Sometimes root canal therapy is the only way to save a tooth.

When the nerve of a tooth becomes infected or abscessed from deep decay, a tooth gets cracked, or a tooth receives trauma – sometimes the only option to a tooth extraction is endodontics, which is commonly called “root canal therapy”. During a root canal the tooth is numbed and then the unhealthy nerve is removed. Medication is then placed in the tooth to treat the bacterial abscess (infection). After the infection is removed and treated a filling is put in place of the unhealthy nerve.

Endodontic Surgery (Root Canal Surgery)

Some people consider endodontic therapy, or root canal treatment, an oral surgery in itself. Since this doesn’t involve an incision but an opening in the tooth into the pulp chamber, the dental profession typically reserves the term ‘root canal surgery’ for the apicoectomy procedures that sometimes becomes necessary. The apicoectomy procedure involves ‘peeling’ back a portion of the gum tissue over the root(s) that have failed to become disinfected and pain-free after traditional endodontic therapy. The troublesome root tip is shaved, shortened, or removed entirely and the bottom end of the root is re-sealed. Laser disinfection of these sites is also helpful to hasten the healing period and make for a more uneventful healing period.

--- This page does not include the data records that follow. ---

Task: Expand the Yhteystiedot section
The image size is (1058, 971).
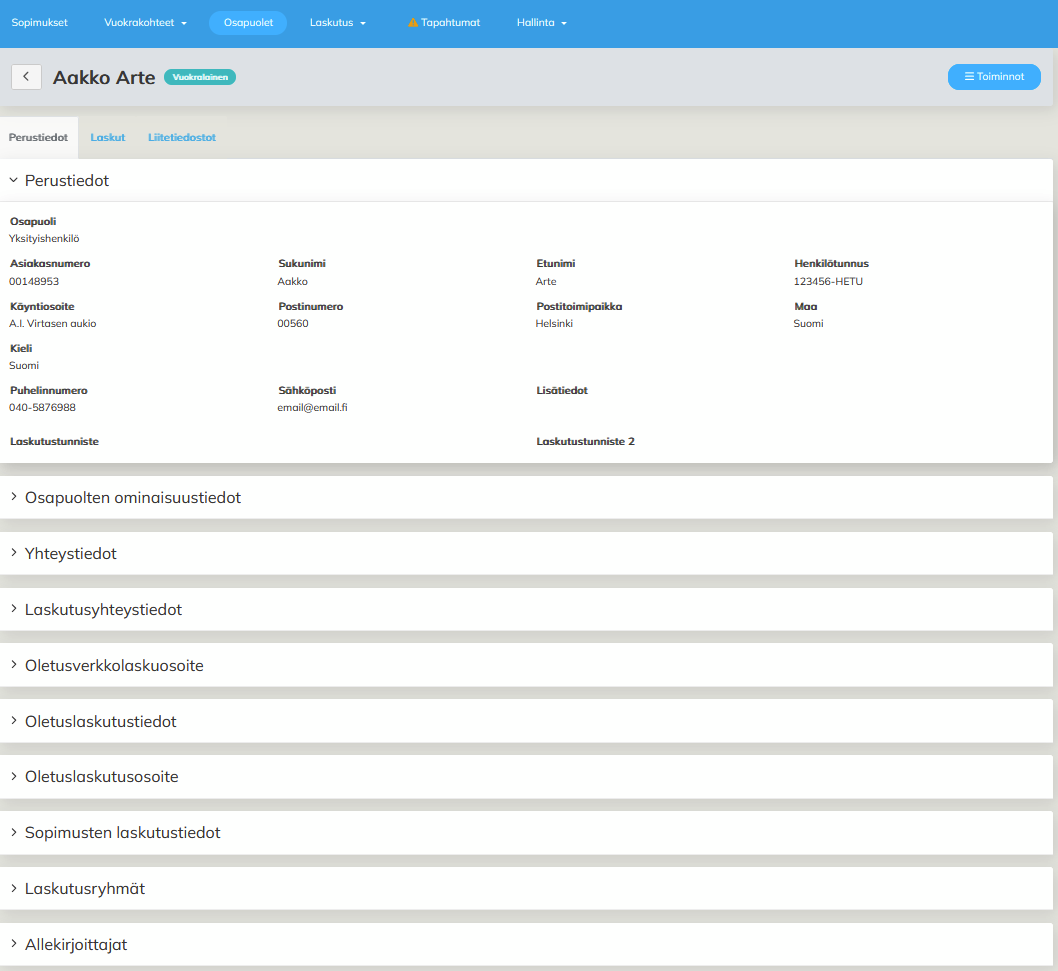Action: pos(70,554)
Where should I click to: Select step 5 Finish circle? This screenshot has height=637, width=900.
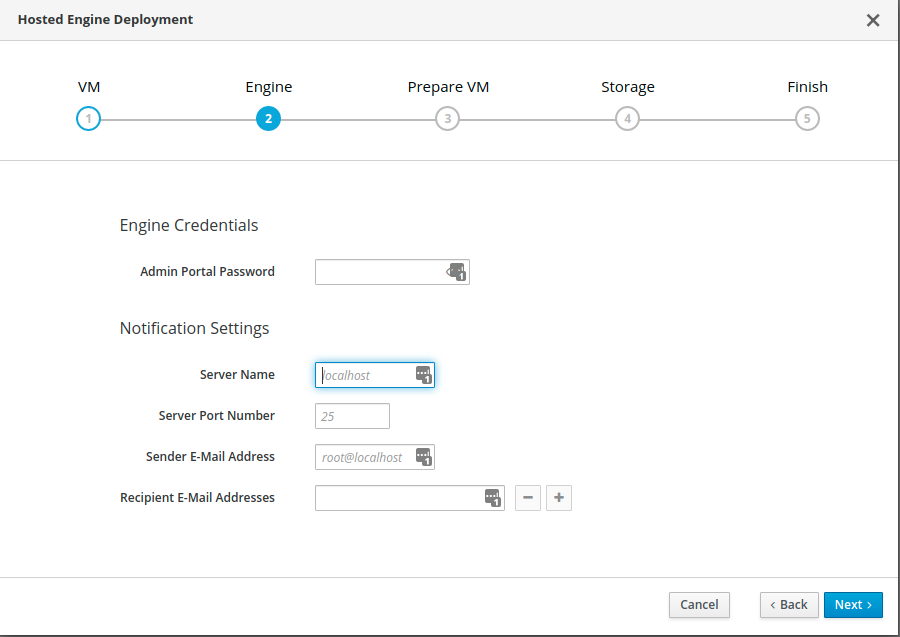807,119
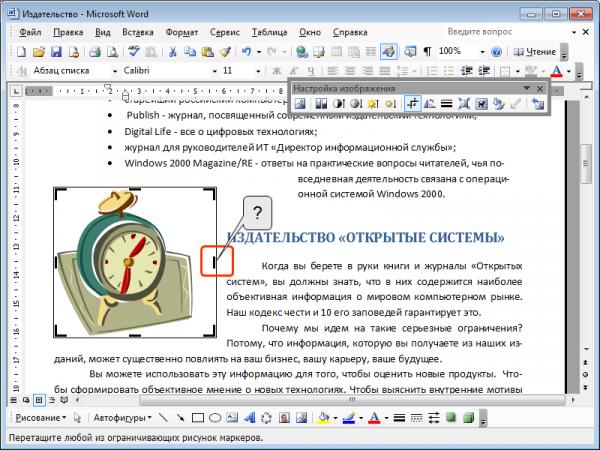Viewport: 600px width, 450px height.
Task: Rotate picture left 90 degrees
Action: (x=430, y=103)
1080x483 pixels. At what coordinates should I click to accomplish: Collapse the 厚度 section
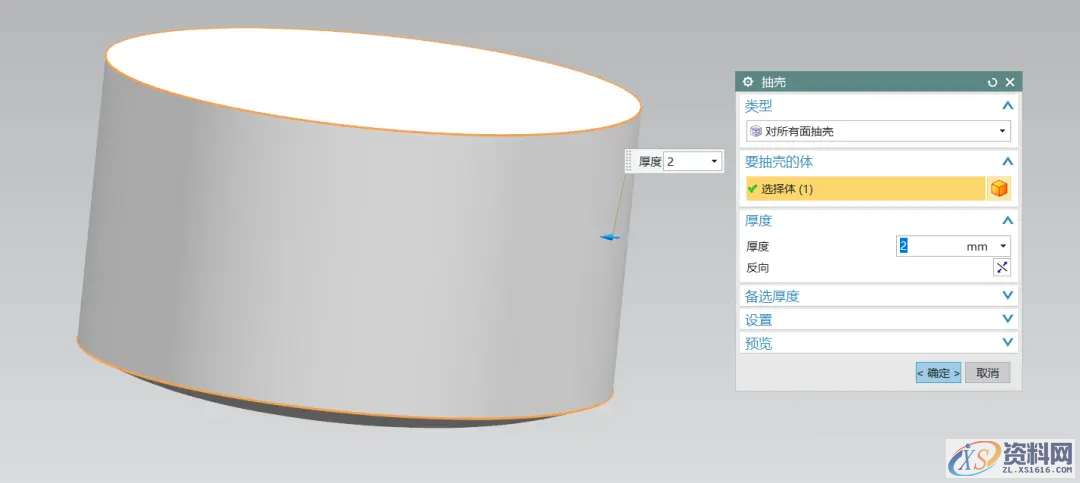[x=1007, y=220]
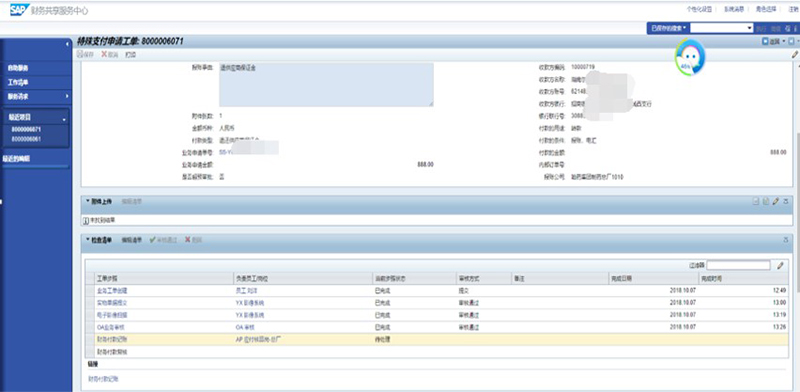Screen dimensions: 800x392
Task: Open the 财务付款记账 link at the bottom
Action: (x=104, y=379)
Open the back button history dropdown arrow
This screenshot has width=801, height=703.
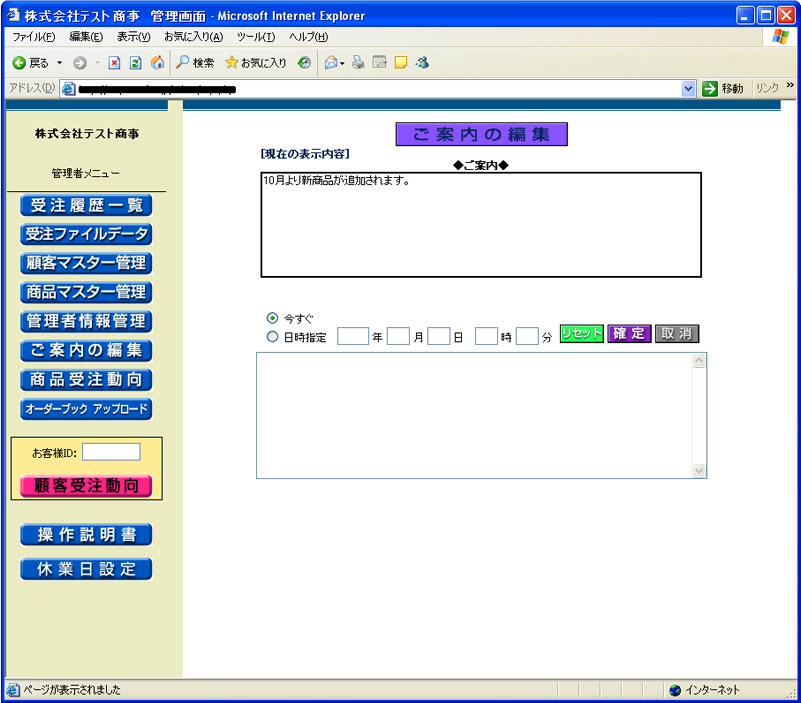60,62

Root Canal Procedure Explained

A root canal procedure is also called an endodontic treatment. “Endo” is the Greek word for “inside” and “odont” means “tooth”. An endodontic treatment literally means “inside tooth” treatment. Ever wondered how a root canal treatment works? You’re not alone. We get a lot of questions about what goes on a root canal procedure, but for you to understand what goes on in a root canal procedure, you need to understand certain parts of the tooth.

Inside the tooth, under the enamel (the white part or crown of the tooth that is visible and above the gum line) and a hard layer (dentin) is a soft tissue called the pulp. The pulp has all the blood vessels, nerves and connective tissue and extends from the crown to the tip of the roots where it connects to tissue surrounding the root. The pulp is very important during the growth and development of teeth. Once teeth are grown and fully mature, it can survive without the pulp because they get nourishment from the tissues surrounding them.

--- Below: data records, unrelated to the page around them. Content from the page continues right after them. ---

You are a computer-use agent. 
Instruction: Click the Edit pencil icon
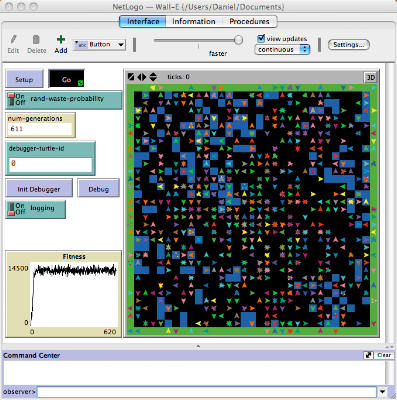pos(13,40)
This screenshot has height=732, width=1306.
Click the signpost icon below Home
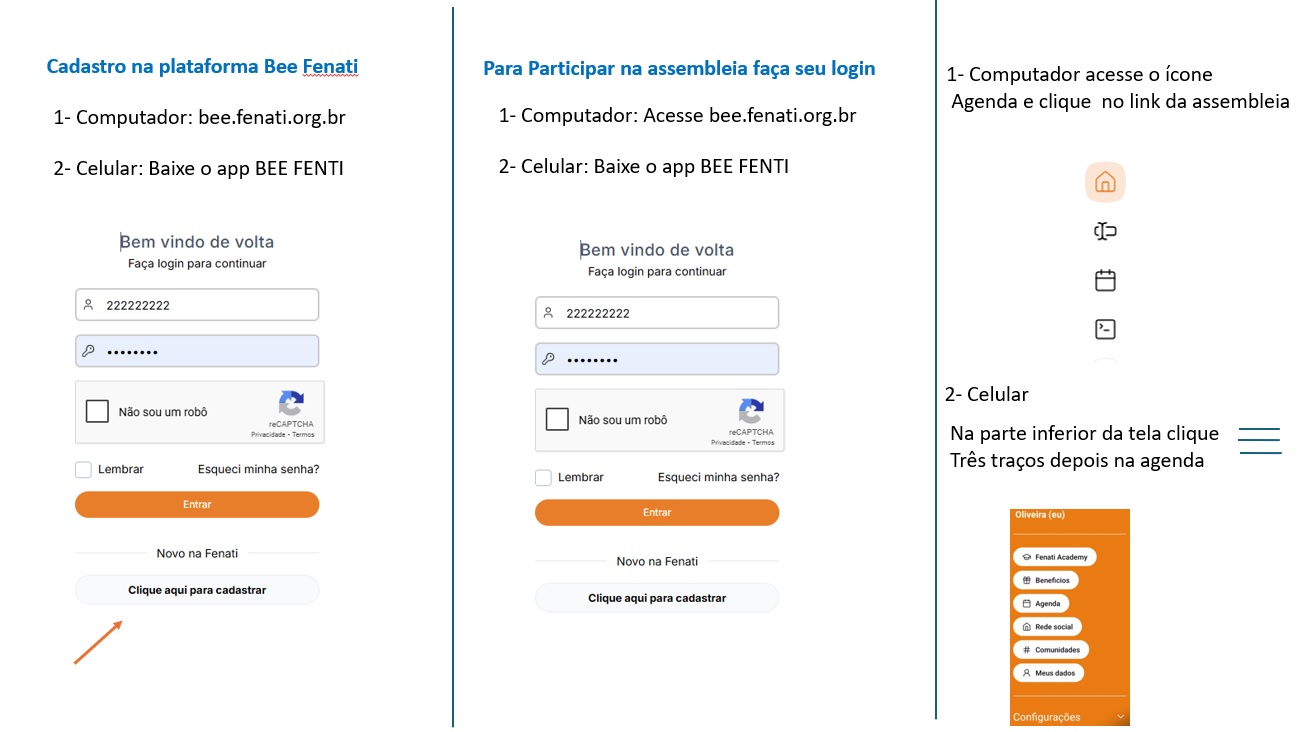click(x=1105, y=232)
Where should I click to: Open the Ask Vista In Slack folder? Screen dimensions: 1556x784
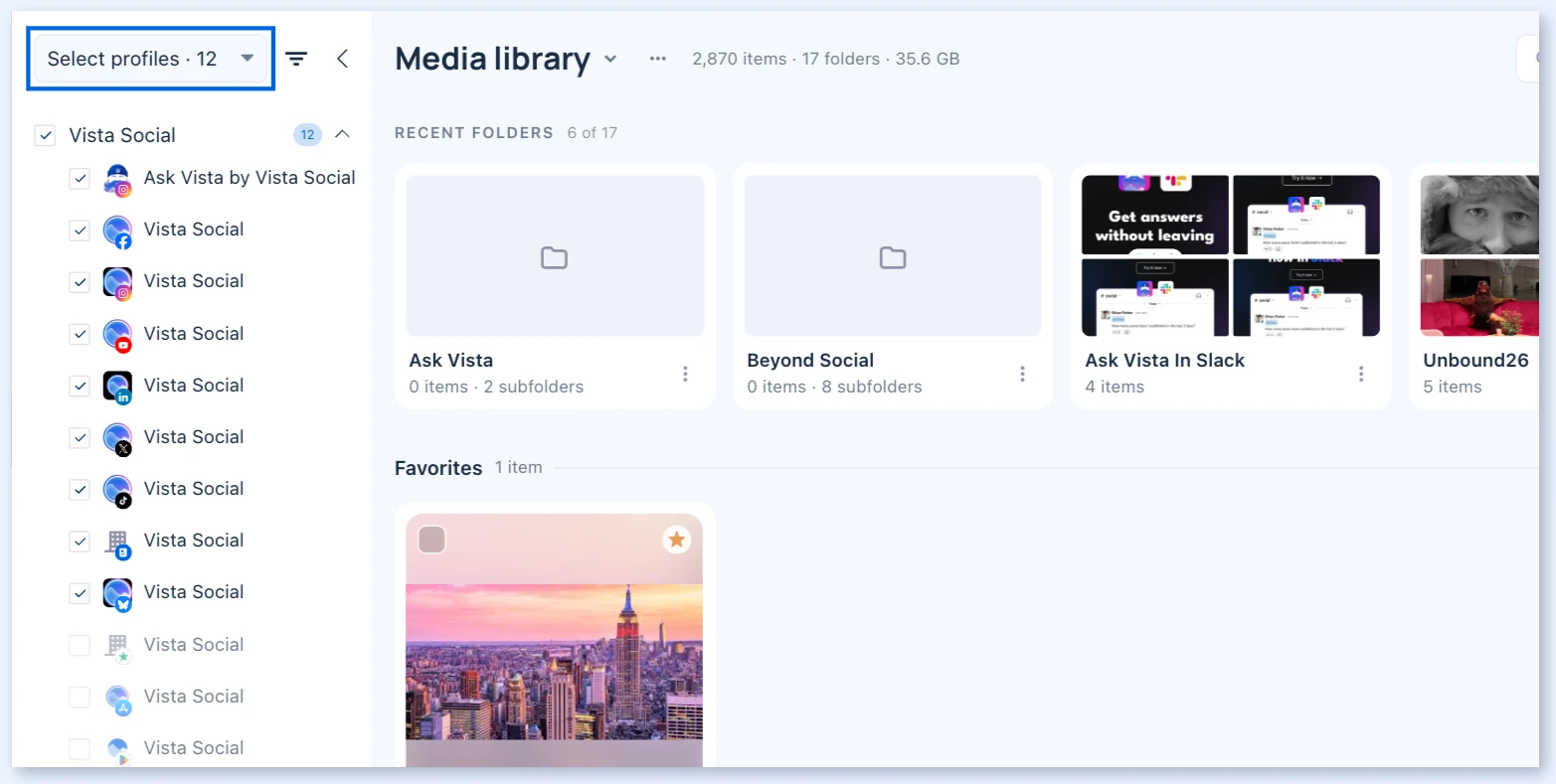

A Root Canal Procedure Saves the Tooth

A root canal procedure is needed when the pulp gets infected. It can be because of deep decay, cracks in the crown or repeated dental procedures. Once it’s determined the infection is inside the tooth and the pulp is involved, the dentist will try to save the tooth by doing a root canal procedure. Instead of extracting the tooth and give you a long-term problem of gaps between teeth and tooth replacements, he will drain the tooth of the infected pulp and then fills the emptied space with biocompatible materials and seals it again. He will then restore the tooth with a crown to protect it.

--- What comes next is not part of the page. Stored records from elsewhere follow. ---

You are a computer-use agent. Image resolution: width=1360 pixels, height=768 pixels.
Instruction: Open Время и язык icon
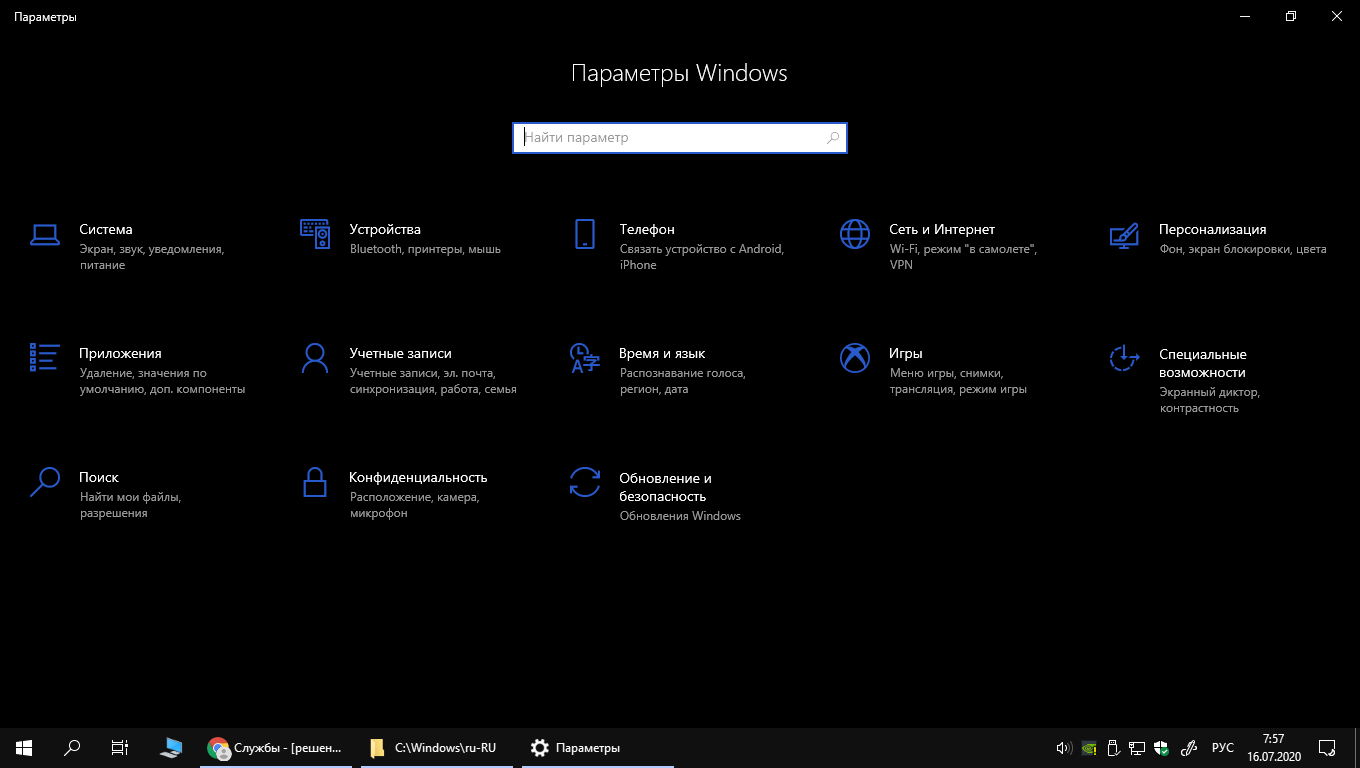pos(585,357)
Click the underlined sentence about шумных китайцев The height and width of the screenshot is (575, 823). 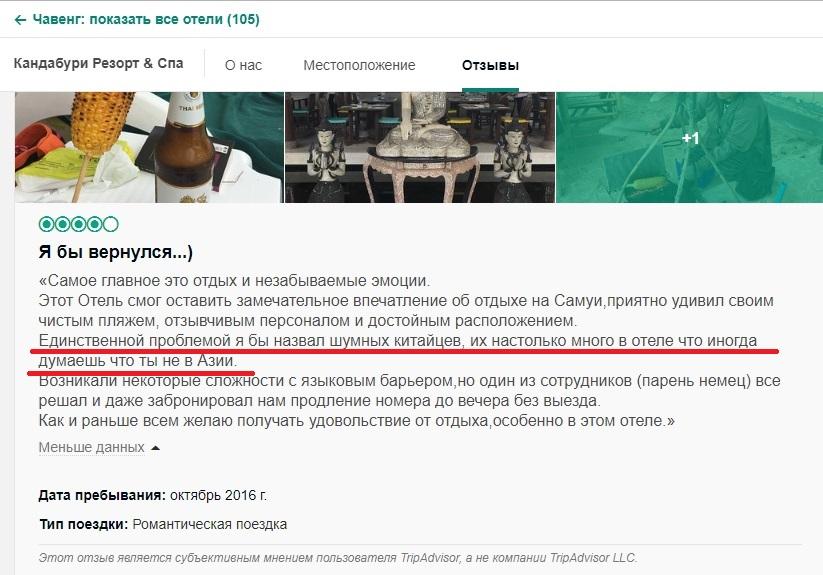point(397,350)
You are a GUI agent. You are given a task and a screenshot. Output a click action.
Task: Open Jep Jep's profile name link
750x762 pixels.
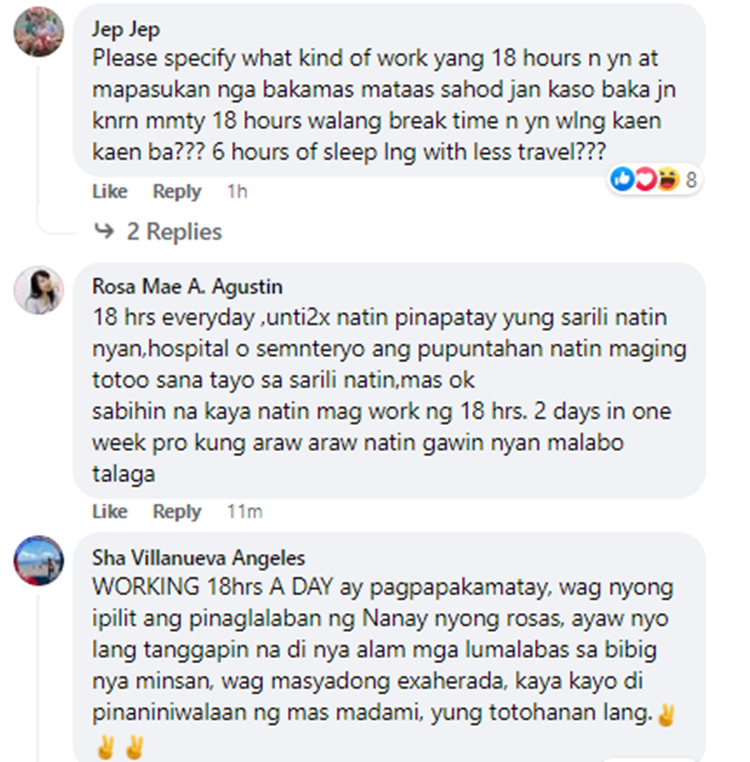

"I am often asked, what Happens During Root Canal? After the tooth is numbed, a small opening is made into the tooth where the insides are cleansed and shaped. A rubber-like material called gutta-percha is filled into the tooth and the opening is then sealed with sterile cotton pellets and a temporary filling. After a couple of weeks, the tooth is typically restored and a crown is placed over the treated tooth for protection. If the tooth lacks sufficient structure, a dental post may be placed inside."